Global warming raises the potential for heavy downpours because every degree increase in the air temperature means it can hold 7 per cent more moisture.

Melbourne University climate scientist Andrew King said it was clear that “climate change is intensifying those storms” that cause short-burst torrential downpours.

But it is far more complicated to demonstrate the role global warming was playing in weather patterns such as East Coast low-pressure systems that hover over one point on the map.

“We don’t really know yet how climate change affects kind of the persistence of weather systems like that,” King said.

However, Howden said multi-day rain events like the one Sydney is currently copping, had “embedded” in them the overarching effect of a warming climate, which warms the sea and injects extra energy into weather systems.

“The underlying physics of the system, which looks at sea surface temperatures, says of course, climate change is embedded in any of these systems.”

Perrottet said he had a “strong view” that flood-prone towns would not be shut down, and in fact encouraged to flourish.

Australian Prime Minister Anthony Albanese and NSW Premier Dominic Perrottet in Richmond.Credit:James Brickwood

King said three decades of climate change meant “there definitely needs to be” a greater focus on where urban developments are located.

King said the East Coast’s growing population and limited space demanded far greater focus on planning “development and infrastructure that incorporates more extreme events”.

“It’s really sad to see people experiencing flooding multiple times this year in Sydney and in Lismore and other places,” King said.

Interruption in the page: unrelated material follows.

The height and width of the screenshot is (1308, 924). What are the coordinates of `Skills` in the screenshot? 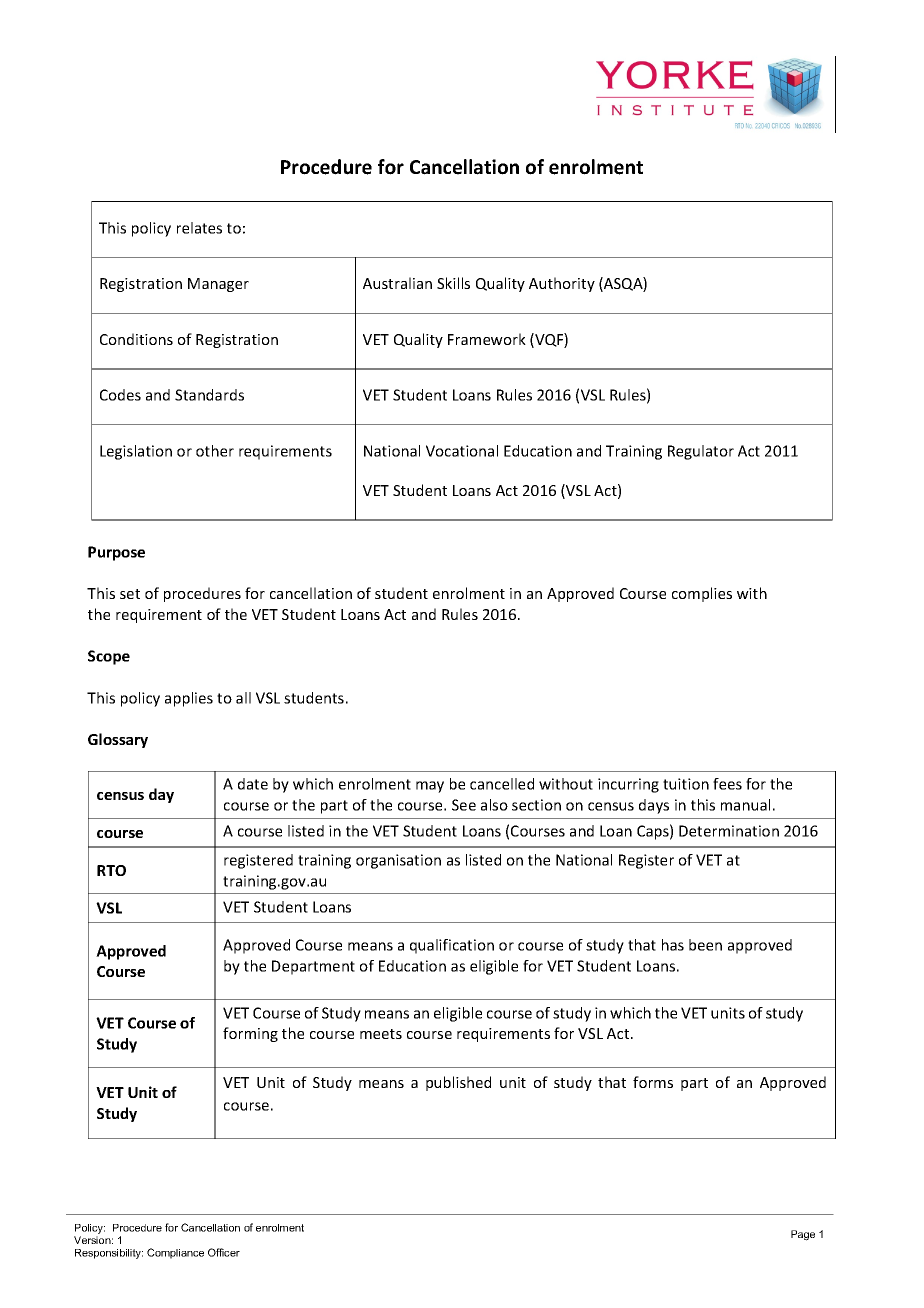 It's located at (453, 283).
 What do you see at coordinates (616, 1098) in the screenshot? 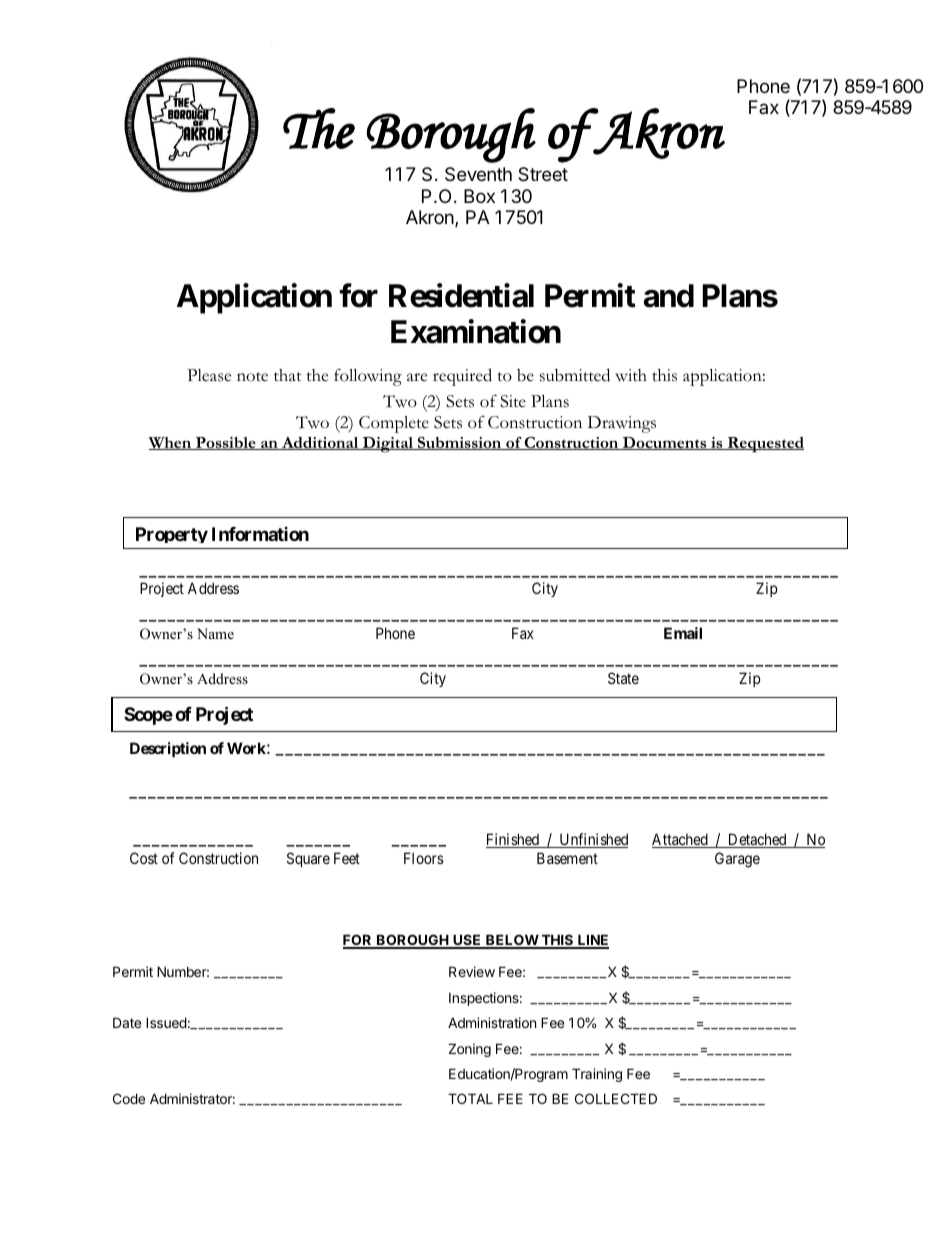
I see `COLLECTED` at bounding box center [616, 1098].
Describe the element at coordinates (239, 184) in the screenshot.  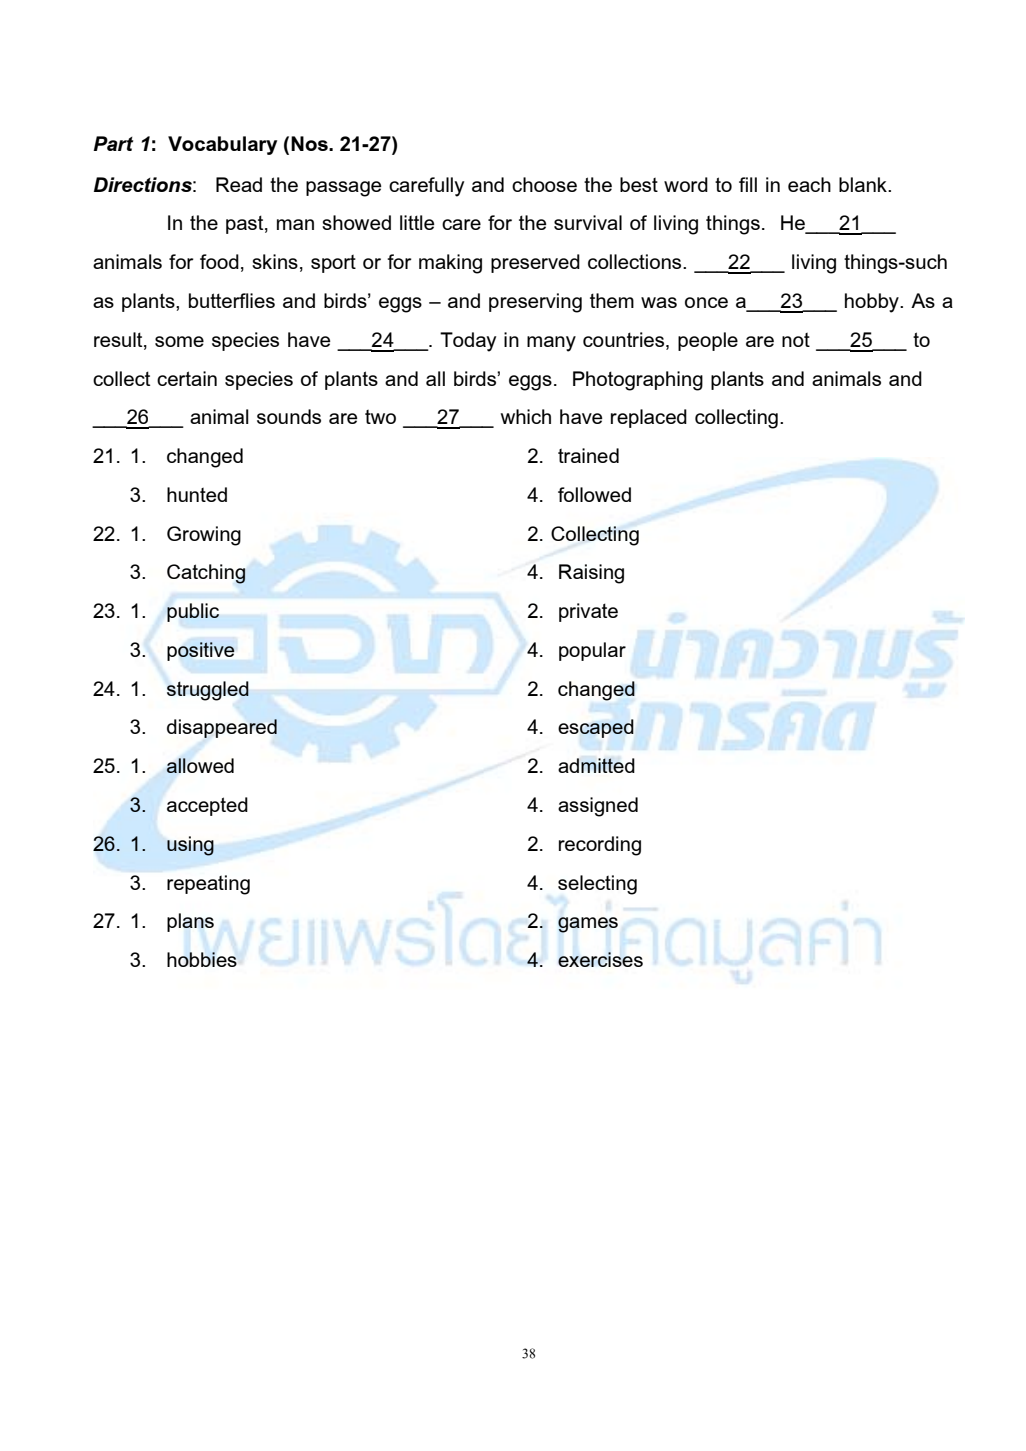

“In the last few years, we’ve seen lots of people experience property loss and damage through the bushfires and other floods.”

Prime Minister Anthony Albanese criticised the previous government for failing over the past two years to spend any of the $4.8 billion Emergency Relief Fund and promised to “work with state and territory governments from across the political spectrum”.

He said Labor would invest “to make sure that we’re preparing for the changes in weather patterns and what that means for disasters”.